Bick en Beake (hoofdstuk 30) herhalen dat het belangrijk is om te overwegen hoe overgewicht of obesitas tijdens de zwangerschap invloed kan hebben op de postnatale gezondheid van een vrouw en haar baby. In het meest recente driejaarlijkse rapport over moedersterfte in het Verenigd Koninkrijk werd in scherpe bewoordingen duidelijk waarom obesitas zo ‘ n cruciaal volksgezondheidsprobleem is: obesitas bleef een gemeenschappelijke factor onder vrouwen die in 2006-2008 stierven, en werd geassocieerd met sterfgevallen als gevolg van trombo-embolie, sepsis en hartziekte; 78% van de vrouwen die stierven na een trombo-embolische gebeurtenis had overgewicht of obesitas . Het is belangrijk om deze risicofactoren niet over het hoofd te zien tijdens de postnatale periode.
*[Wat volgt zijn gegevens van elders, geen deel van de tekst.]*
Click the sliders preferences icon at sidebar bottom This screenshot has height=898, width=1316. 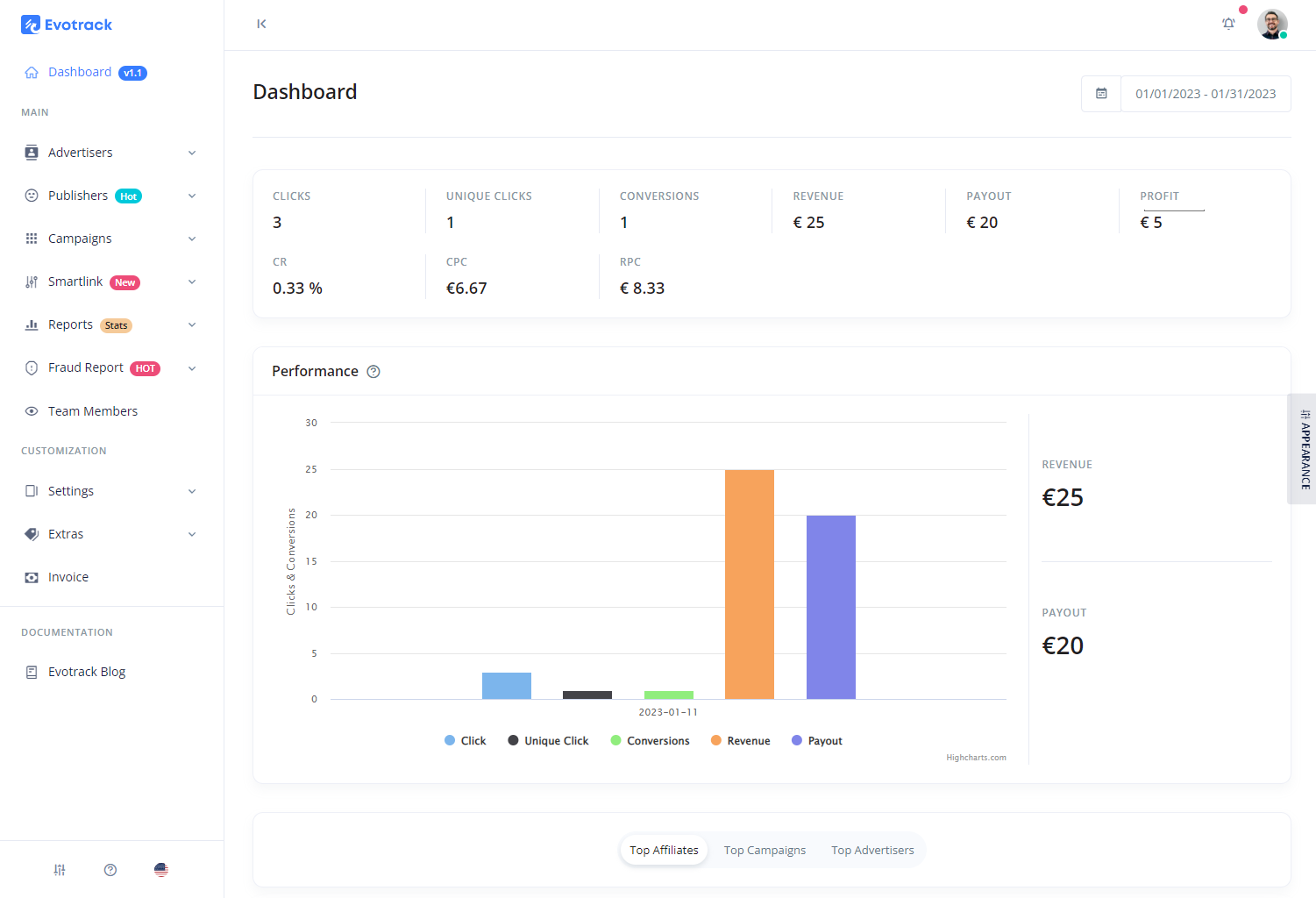tap(59, 869)
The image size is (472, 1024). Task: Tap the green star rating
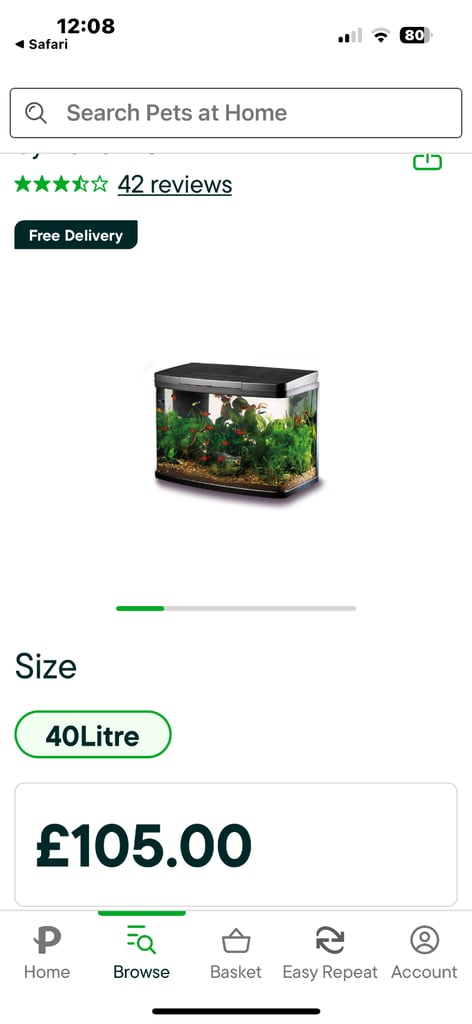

Bovendien, zwaarlijvige vrouwen zijn op meer risico van het ervaren van algemeen ervaren gezondheidsproblemen na de bevalling, zoals rugpijn, vermoeidheid, urine-of fecale incontinentie en depressie, en perineale pijn is dubbelzinnig. Overmatige gewichtstoename en aanhoudende gewichtsretentie tijdens het eerste postnatale jaar zijn sterke voorspellers van overgewicht een decennium later. Gerichte strategieën zijn dringend nodig om vrouwen te adviseren hoe ze geleidelijk gewichtsverlies kunnen bereiken, en gesorteerde trainingsprogramma ‘ s kunnen invloed hebben op latere zwangerschapsuitkomsten.